Joyce Glasser reviews High and Low: John Galliano (March 8, 2024) Cert 15, 117 mins.
This is a documentary by Kevin Macdonald, the director of One Day in September, Touching the Void and The Mauritanian, so, yes, expect theatrical haute couture fashion with the wow factor, but expect something deeper. Macdonald probes the self-destructive, complex fashion wunderkind John Galliano in a rags to riches, glory to disgrace profile that is hardly reverential, but holds out for redemption.
2010 was not a good year for Anglo-French fashion. In February, Alexander McQueen committed suicide, aged 40, and in December, John Galliano, age 50, committed career suicide. The fall from grace, was not due to his increased alcohol and drug dependency due to an impossible work schedule – although many friends believe that this was the contributing factor. The most celebrated, sought after and indulged fashion designer in the world was sacked by Dior for hate speech.

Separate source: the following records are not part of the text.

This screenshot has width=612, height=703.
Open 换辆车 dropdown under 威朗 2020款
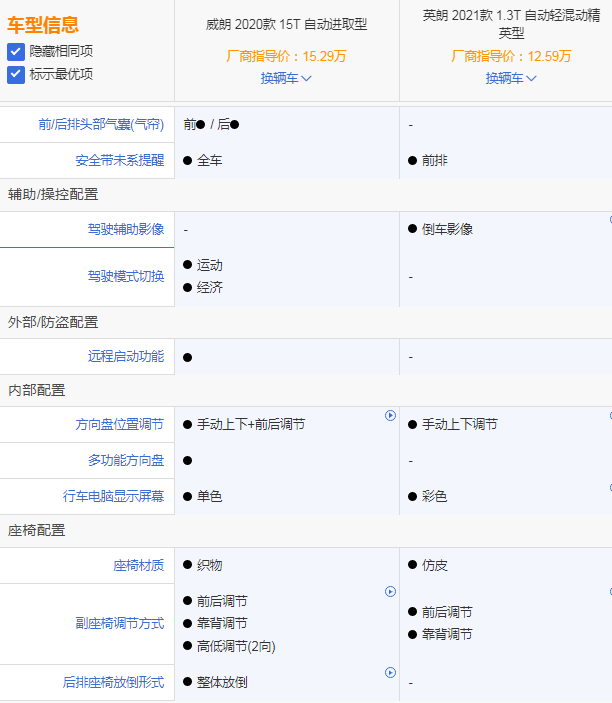tap(286, 78)
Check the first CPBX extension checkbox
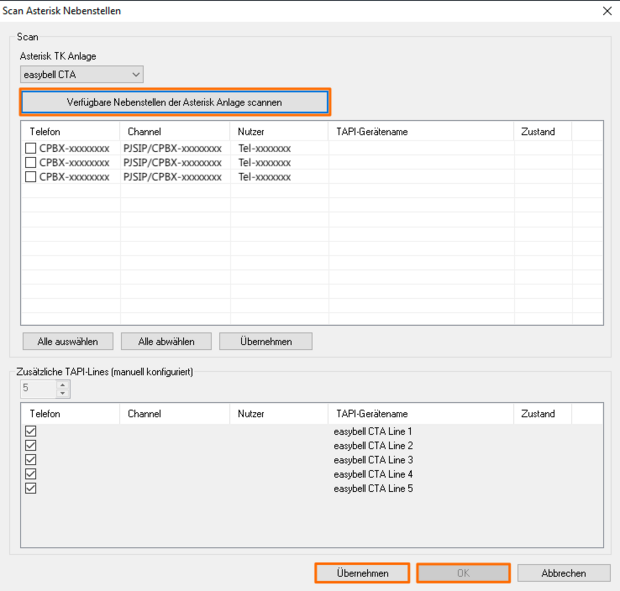This screenshot has width=620, height=591. tap(30, 148)
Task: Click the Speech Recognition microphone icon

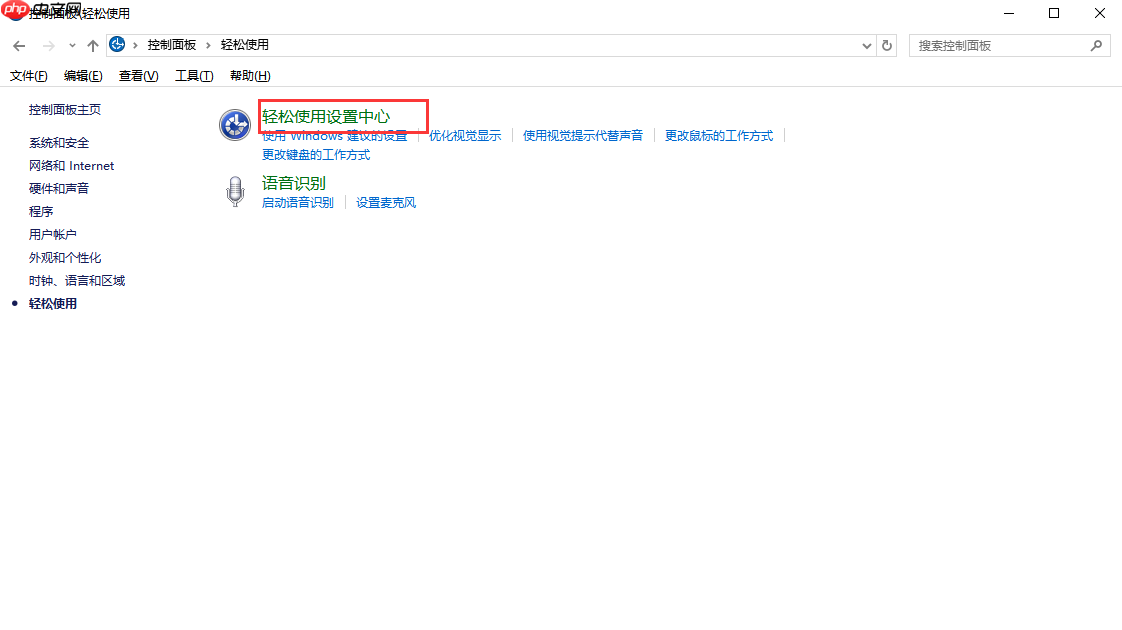Action: click(x=234, y=190)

The film begins with Galliano telling his interviewer: ‘It was a terrible thing that I did.’ We see grainy footage of an unkempt but distinguished looking middled-aged man sitting alone at the La Perle café/restaurant in Paris shouting, in slurred speech, racist and particularly antisemitic insults. Then Macdonald restarts at the beginning.
The first thing John Charles Galliano, 63, divulges is that he came to South London as a six-year old foreigner with a Spanish mother and a Gibraltarian father who was a plumber, a strict Catholic and homophobic. Bullied at home and school, John sketched incessantly, creating theatrical worlds into which he escaped. These sketches were his passport to a grant to Central St Martins. His graduation collection, inspired by the French Revolution, made history. So did Galliano who took a bow dressed as Napoleon set to conquer not only France, but the fashion world.

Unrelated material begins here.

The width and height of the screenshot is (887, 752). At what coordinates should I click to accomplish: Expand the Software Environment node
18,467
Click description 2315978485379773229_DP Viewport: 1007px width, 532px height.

Within ten years, in 1995, he was made head designer of Givenchy, exactly one hundred years after the death of the only previous British designer to head a French haute couture house, Charles Worth. A year later, the luxury goods conglomerate LVMH promoted Galliano to Dior, hiring Alexander McQueen to replace him at Givenchy in what became a rivalry of flamboyant workaholics.
The film follows Galliano’s career from one success to another as he produces multiple (ladies’ and men’s ready to wear, shoes, bags, children’s clothes and haute couture) collections each year for Dior and for his private label, Galliano, which he ran simultaneously.

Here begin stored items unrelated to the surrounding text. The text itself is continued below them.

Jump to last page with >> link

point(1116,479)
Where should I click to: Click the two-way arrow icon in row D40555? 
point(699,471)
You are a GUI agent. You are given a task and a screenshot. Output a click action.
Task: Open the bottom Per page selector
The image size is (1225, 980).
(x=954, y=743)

On his meteoric rise, Galliano is helped by those who recognise and bank on his talent such as Vogue’s Black fashion editor Andre Leon Talley. More prominent in the film is LVMH’s CEO Sidney Toledano, and Anna Wintour, who steps in several times in Galliano’s career to write extensively about his collections, secure financing, support him in exile and, most recently, back his transformation of the little known Maison Margiela, where Galiano just celebrated a relatively discreet come back.
From the 1980s, however, the most important person for Galliano was his multi-talented assistant, Steven Robinson. Some believe he sacrificed his own career to be Galliano’s enabler, while others claim he was the luckiest assistant in the world. Robinson made himself indispensable. One former employee complains that Robinson had an agenda and pushed out anyone who was getting too close to Galliano. But in 2007 Robinson died suddenly at age 38, and for a year, Galliano could barely work.
By 2007, what began as a celebratory drink and dinner to charm fashion editors and influencers became the only way to make it through the day. In 2010 Galliano was a black out drinker and too exhausted to show up at the post-show parties. His black outs might explain why he claims, on camera, to be surprised to learn that witnesses claim the antisemitic rants occurred on three separate occasions. Friends deny that he is antisemitic, but La Perle is located in the heart of Paris’s Jewish district.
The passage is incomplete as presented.